**Recorded data**
-- -- --
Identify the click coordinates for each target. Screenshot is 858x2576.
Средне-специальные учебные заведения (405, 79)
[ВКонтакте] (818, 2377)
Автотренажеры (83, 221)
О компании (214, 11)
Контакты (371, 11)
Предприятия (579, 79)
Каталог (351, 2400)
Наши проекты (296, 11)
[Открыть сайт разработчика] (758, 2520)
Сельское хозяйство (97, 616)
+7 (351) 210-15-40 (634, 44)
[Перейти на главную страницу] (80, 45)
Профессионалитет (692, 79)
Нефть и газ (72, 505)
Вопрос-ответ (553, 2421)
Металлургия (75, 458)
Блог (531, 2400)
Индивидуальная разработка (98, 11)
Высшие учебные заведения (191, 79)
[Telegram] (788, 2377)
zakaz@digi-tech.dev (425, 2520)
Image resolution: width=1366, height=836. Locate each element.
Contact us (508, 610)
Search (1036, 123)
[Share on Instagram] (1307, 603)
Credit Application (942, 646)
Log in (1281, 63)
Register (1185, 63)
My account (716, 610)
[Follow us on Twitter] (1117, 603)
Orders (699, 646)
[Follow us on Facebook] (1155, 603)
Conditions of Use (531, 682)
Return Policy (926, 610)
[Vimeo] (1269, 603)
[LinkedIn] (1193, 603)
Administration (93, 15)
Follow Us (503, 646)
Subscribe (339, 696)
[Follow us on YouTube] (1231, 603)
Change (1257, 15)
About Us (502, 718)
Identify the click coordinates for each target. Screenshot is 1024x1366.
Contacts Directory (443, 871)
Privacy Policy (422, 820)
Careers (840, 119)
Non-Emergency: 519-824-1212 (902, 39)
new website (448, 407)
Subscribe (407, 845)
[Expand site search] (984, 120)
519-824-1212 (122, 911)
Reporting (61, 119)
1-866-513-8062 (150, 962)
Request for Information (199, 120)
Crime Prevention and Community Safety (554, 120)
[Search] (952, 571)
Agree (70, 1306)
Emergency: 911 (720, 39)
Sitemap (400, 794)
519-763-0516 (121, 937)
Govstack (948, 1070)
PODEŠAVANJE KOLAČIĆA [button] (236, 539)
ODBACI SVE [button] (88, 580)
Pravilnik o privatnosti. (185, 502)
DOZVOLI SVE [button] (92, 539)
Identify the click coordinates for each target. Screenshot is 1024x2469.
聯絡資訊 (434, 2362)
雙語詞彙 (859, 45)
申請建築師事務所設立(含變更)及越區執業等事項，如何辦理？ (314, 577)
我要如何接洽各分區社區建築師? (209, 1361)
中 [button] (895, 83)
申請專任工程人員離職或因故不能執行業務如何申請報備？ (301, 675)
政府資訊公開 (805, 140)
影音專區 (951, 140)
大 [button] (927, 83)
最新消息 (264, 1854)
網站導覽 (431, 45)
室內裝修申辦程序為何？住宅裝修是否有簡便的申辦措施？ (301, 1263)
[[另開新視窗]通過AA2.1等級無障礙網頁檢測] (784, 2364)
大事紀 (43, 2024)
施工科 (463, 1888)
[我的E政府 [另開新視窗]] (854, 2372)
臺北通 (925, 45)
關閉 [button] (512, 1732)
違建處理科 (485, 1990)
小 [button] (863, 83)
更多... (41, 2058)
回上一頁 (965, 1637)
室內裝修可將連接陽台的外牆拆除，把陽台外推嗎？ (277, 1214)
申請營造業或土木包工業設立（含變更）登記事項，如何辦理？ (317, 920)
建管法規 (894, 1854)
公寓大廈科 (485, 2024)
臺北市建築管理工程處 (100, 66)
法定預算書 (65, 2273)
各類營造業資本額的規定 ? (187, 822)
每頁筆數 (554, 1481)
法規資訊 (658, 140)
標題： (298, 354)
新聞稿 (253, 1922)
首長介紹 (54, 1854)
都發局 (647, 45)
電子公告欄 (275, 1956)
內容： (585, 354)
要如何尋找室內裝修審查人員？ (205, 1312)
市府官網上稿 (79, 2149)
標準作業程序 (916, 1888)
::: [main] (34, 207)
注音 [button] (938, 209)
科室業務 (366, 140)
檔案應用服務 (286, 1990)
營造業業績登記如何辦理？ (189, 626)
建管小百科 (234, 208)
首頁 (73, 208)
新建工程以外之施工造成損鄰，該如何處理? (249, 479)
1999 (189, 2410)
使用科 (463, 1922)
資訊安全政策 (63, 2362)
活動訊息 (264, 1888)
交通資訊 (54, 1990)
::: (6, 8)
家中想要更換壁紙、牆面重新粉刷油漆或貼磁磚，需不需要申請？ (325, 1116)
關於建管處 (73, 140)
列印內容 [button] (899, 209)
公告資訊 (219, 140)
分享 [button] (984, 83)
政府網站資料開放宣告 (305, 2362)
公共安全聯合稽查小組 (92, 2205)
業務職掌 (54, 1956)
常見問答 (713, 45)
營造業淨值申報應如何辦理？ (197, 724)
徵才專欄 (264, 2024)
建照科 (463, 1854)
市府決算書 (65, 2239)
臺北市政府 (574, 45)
-- -- --
**The task**
Exact transcription of the listing is needed, with no line left out.

**Answer box**
Identify the click coordinates for each target. Screenshot is 858x2576.
Средне-специальные учебные заведения (405, 79)
[ВКонтакте] (818, 2377)
Автотренажеры (83, 221)
О компании (214, 11)
Контакты (371, 11)
Предприятия (579, 79)
Каталог (351, 2400)
Наши проекты (296, 11)
[Открыть сайт разработчика] (758, 2520)
Сельское хозяйство (97, 616)
+7 (351) 210-15-40 (634, 44)
[Перейти на главную страницу] (80, 45)
Профессионалитет (692, 79)
Нефть и газ (72, 505)
Вопрос-ответ (553, 2421)
Металлургия (75, 458)
Блог (531, 2400)
Индивидуальная разработка (98, 11)
Высшие учебные заведения (191, 79)
[Telegram] (788, 2377)
zakaz@digi-tech.dev (425, 2520)
Image resolution: width=1366, height=836. Locate each element.
Contact us (508, 610)
Search (1036, 123)
[Share on Instagram] (1307, 603)
Credit Application (942, 646)
Log in (1281, 63)
Register (1185, 63)
My account (716, 610)
[Follow us on Twitter] (1117, 603)
Orders (699, 646)
[Follow us on Facebook] (1155, 603)
Conditions of Use (531, 682)
Return Policy (926, 610)
[Vimeo] (1269, 603)
[LinkedIn] (1193, 603)
Administration (93, 15)
Follow Us (503, 646)
Subscribe (339, 696)
[Follow us on YouTube] (1231, 603)
Change (1257, 15)
About Us (502, 718)
Identify the click coordinates for each target. Screenshot is 1024x1366.
Contacts Directory (443, 871)
Privacy Policy (422, 820)
Careers (840, 119)
Non-Emergency: 519-824-1212 (902, 39)
new website (448, 407)
Subscribe (407, 845)
[Expand site search] (984, 120)
519-824-1212 (122, 911)
Reporting (61, 119)
1-866-513-8062 (150, 962)
Request for Information (199, 120)
Crime Prevention and Community Safety (554, 120)
[Search] (952, 571)
Agree (70, 1306)
Emergency: 911 (720, 39)
Sitemap (400, 794)
519-763-0516 (121, 937)
Govstack (948, 1070)
PODEŠAVANJE KOLAČIĆA [button] (236, 539)
ODBACI SVE [button] (88, 580)
Pravilnik o privatnosti. (185, 502)
DOZVOLI SVE [button] (92, 539)
Identify the click coordinates for each target. Screenshot is 1024x2469.
聯絡資訊 (434, 2362)
雙語詞彙 (859, 45)
申請建築師事務所設立(含變更)及越區執業等事項，如何辦理？ (314, 577)
我要如何接洽各分區社區建築師? (209, 1361)
中 [button] (895, 83)
申請專任工程人員離職或因故不能執行業務如何申請報備？ (301, 675)
政府資訊公開 (805, 140)
影音專區 (951, 140)
大 [button] (927, 83)
最新消息 (264, 1854)
網站導覽 (431, 45)
室內裝修申辦程序為何？住宅裝修是否有簡便的申辦措施？ (301, 1263)
[[另開新視窗]通過AA2.1等級無障礙網頁檢測] (784, 2364)
大事紀 (43, 2024)
施工科 (463, 1888)
[我的E政府 [另開新視窗]] (854, 2372)
臺北通 (925, 45)
關閉 [button] (512, 1732)
違建處理科 (485, 1990)
小 [button] (863, 83)
更多... (41, 2058)
回上一頁 (965, 1637)
室內裝修可將連接陽台的外牆拆除，把陽台外推嗎？ (277, 1214)
申請營造業或土木包工業設立（含變更）登記事項，如何辦理？ (317, 920)
建管法規 (894, 1854)
公寓大廈科 (485, 2024)
臺北市建築管理工程處 (100, 66)
法定預算書 (65, 2273)
各類營造業資本額的規定 ? (187, 822)
每頁筆數 (554, 1481)
法規資訊 (658, 140)
標題： (298, 354)
新聞稿 (253, 1922)
首長介紹 (54, 1854)
都發局 (647, 45)
電子公告欄 (275, 1956)
內容： (585, 354)
要如何尋找室內裝修審查人員？ (205, 1312)
市府官網上稿 (79, 2149)
標準作業程序 (916, 1888)
::: [main] (34, 207)
注音 [button] (938, 209)
科室業務 (366, 140)
檔案應用服務 (286, 1990)
營造業業績登記如何辦理？ (189, 626)
建管小百科 (234, 208)
首頁 (73, 208)
新建工程以外之施工造成損鄰，該如何處理? (249, 479)
1999 (189, 2410)
使用科 (463, 1922)
資訊安全政策 (63, 2362)
活動訊息 (264, 1888)
交通資訊 (54, 1990)
::: (6, 8)
家中想要更換壁紙、牆面重新粉刷油漆或貼磁磚，需不需要申請？ (325, 1116)
關於建管處 (73, 140)
列印內容 [button] (899, 209)
公告資訊 (219, 140)
分享 [button] (984, 83)
政府網站資料開放宣告 (305, 2362)
公共安全聯合稽查小組 (92, 2205)
業務職掌 (54, 1956)
常見問答 (713, 45)
營造業淨值申報應如何辦理？ (197, 724)
徵才專欄 (264, 2024)
建照科 (463, 1854)
市府決算書 (65, 2239)
臺北市政府 (574, 45)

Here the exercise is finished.